Son collègue de nuit m'avait dit 5 min avant: je vais l'entendre gueuler toute la nuit, je sais même pas si il ne va pas rentrer chez lui avant la fin..
Cet homme a 40 de métier, bosse vite et très bien, mais sait reconnaitre un travail de merde. Surtout que cette pièce là, il la connait!
Moi... 7 jours.
Je vais faire comment aujourd'hui?
A côté de cet aspect, il y a tous les autres:
Je ne vois plus mes enfants.
Ils en profitent...
Ma maison est un chaos indescriptible. Car les enfants en rajoutent, et car je n'ai pas le temps ni la force de tout faire.
J'aimais l'ordre relatif qui y régnait...
Le sport est important pour mon équilibre: je n'en fais plus du tout. Trop épuisée, et pas le temps.
Le jardin: pareil. Il va redevenir une jungle rapidement.
Plus grave, ce sont les effets sur ma santé.
Ne pas dormir une nuit, c'est être KO debout la journée d'après.
Devant une machine, c'est dangereux.
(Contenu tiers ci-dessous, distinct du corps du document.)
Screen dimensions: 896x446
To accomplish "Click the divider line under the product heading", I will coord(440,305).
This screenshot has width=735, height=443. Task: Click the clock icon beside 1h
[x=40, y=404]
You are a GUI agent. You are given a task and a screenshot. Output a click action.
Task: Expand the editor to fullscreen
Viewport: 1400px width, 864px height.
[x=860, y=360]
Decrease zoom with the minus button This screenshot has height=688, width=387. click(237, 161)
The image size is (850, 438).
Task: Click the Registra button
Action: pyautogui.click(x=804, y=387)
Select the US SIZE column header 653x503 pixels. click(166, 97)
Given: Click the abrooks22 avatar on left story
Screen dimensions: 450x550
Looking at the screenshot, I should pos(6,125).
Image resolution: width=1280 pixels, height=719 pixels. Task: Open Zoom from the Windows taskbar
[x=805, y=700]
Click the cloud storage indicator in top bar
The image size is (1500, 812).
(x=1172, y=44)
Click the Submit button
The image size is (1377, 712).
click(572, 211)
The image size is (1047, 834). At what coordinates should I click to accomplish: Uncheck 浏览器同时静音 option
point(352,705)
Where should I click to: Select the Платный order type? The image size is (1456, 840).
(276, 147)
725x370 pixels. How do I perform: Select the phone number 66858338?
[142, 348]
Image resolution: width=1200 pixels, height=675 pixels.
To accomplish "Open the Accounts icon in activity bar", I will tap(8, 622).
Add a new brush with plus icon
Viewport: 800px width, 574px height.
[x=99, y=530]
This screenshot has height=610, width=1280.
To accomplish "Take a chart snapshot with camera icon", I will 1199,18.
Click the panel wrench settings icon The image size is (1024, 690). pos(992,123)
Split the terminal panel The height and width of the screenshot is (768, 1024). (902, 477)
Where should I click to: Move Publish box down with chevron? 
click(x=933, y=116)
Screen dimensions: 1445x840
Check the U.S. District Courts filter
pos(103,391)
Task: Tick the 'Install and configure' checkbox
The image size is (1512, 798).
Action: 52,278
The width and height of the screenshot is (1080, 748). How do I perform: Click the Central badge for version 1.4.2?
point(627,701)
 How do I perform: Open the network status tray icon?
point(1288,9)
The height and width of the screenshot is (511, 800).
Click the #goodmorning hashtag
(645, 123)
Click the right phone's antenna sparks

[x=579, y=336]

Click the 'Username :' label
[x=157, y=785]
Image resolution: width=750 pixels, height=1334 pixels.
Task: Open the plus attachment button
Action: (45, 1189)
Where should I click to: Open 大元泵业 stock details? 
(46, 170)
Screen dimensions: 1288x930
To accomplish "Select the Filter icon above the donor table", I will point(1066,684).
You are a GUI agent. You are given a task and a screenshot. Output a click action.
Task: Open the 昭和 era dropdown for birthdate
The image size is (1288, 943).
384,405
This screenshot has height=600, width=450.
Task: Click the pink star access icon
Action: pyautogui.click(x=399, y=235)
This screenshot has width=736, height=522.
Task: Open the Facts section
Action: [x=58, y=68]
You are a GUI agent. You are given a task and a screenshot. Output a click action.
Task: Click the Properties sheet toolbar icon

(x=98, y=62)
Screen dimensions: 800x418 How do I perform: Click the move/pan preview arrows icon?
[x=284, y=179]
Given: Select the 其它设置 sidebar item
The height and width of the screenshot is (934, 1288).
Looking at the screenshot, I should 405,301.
Déjà j'ai du mal à tenir 8h.
Ne pas dormir, avec ce genre d'insomnies, c'est se coucher ce soir avec l'angoisse de ne pas dormir.
Et on retombe...
Cercle vicieux: au moins on dort, au plus on angoisse de ne pas dormir, et au plus on angoisse, au moins on dort.
J'ai connu çà. Je ne travaillais pas, mais je ressemblais à un zombie, nuits et jours.
Là, je vais tenir combien de temps?
On me répondait: il faut t'épuiser.
Je faisais du sport!
Et là, je ne suis pas encore assez épuisée peut être?
Je suis censée bosser pour être "respectable".
Je m'en tape.
Je suis censée bosser pour renflouer mon compte en banque.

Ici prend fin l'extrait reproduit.